Under the hood, TVM allocates device memory and manages memory transfers automatically. To do that, each backend needs to subclass DeviceAPI class, defined in include/tvm/runtime/device_api.h, and override memory management methods to use device specific API. For example, the CUDA backend implements CUDADeviceAPI in src/runtime/cuda/cuda_device_api.cc to use cudaMalloc, cudaMemcpy etc.

The first time you invoke the compiled module with fadd(a, b, c), GetFunction() method of ModuleNode is called to get a PackedFunc that can be used for a kernel call.

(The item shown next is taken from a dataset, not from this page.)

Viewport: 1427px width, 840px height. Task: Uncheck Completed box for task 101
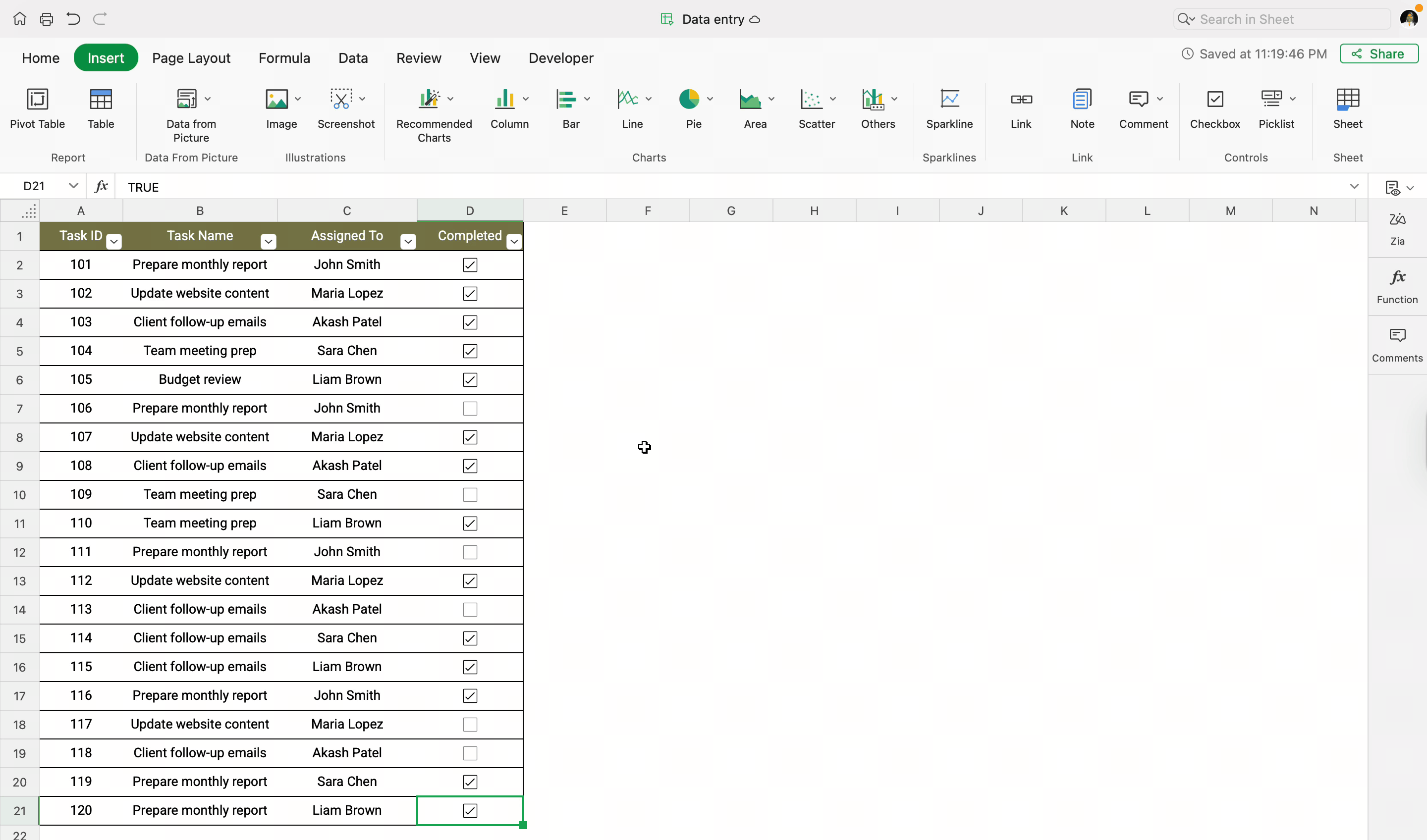470,265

For example, in src/runtime/cuda/cuda_module.cc the CUDA backend implements CUDAModuleNode::GetFunction() like this:

PackedFunc CUDAModuleNode::GetFunction(
      const std::string& name,
      const std::shared_ptr<ModuleNode>& sptr_to_self) {
  auto it = fmap_.find(name);
  const FunctionInfo& info = it->second;
  CUDAWrappedFunc f;
  f.Init(this, sptr_to_self, name, info.arg_types.size(), info.thread_axis_tags);
  return PackFuncVoidAddr(f, info.arg_types);
}

The PackedFunc’s overloaded operator() will be called, which in turn calls operator() of CUDAWrappedFunc in src/runtime/cuda/cuda_module.cc, where finally we see the cuLaunchKernel driver call:

class CUDAWrappedFunc {
 public:
  void Init(...)
  ...
  void operator()(TVMArgs args,
                  TVMRetValue* rv,
                  void** void_args) const {
    int device_id;
    CUDA_CALL(cudaGetDevice(&device_id));
    if (fcache_[device_id] == nullptr) {
      fcache_[device_id] = m_->GetFunc(device_id, func_name_);
    }
    CUstream strm = static_cast<CUstream>(CUDAThreadEntry::ThreadLocal()->stream);
    ThreadWorkLoad wl = thread_axis_cfg_.Extract(args);
    CUresult result = cuLaunchKernel(
        fcache_[device_id],
        wl.grid_dim(0),
        wl.grid_dim(1),
        wl.grid_dim(2),
        wl.block_dim(0),
        wl.block_dim(1),
        wl.block_dim(2),
        0, strm, void_args, 0);
  }
};

This concludes an overview of how TVM compiles and executes a function. Although we did not detail TOPI or Relay, at the end all neural network operators go through the same compilation process as above. You are encouraged to dive into the details of the rest of the codebase.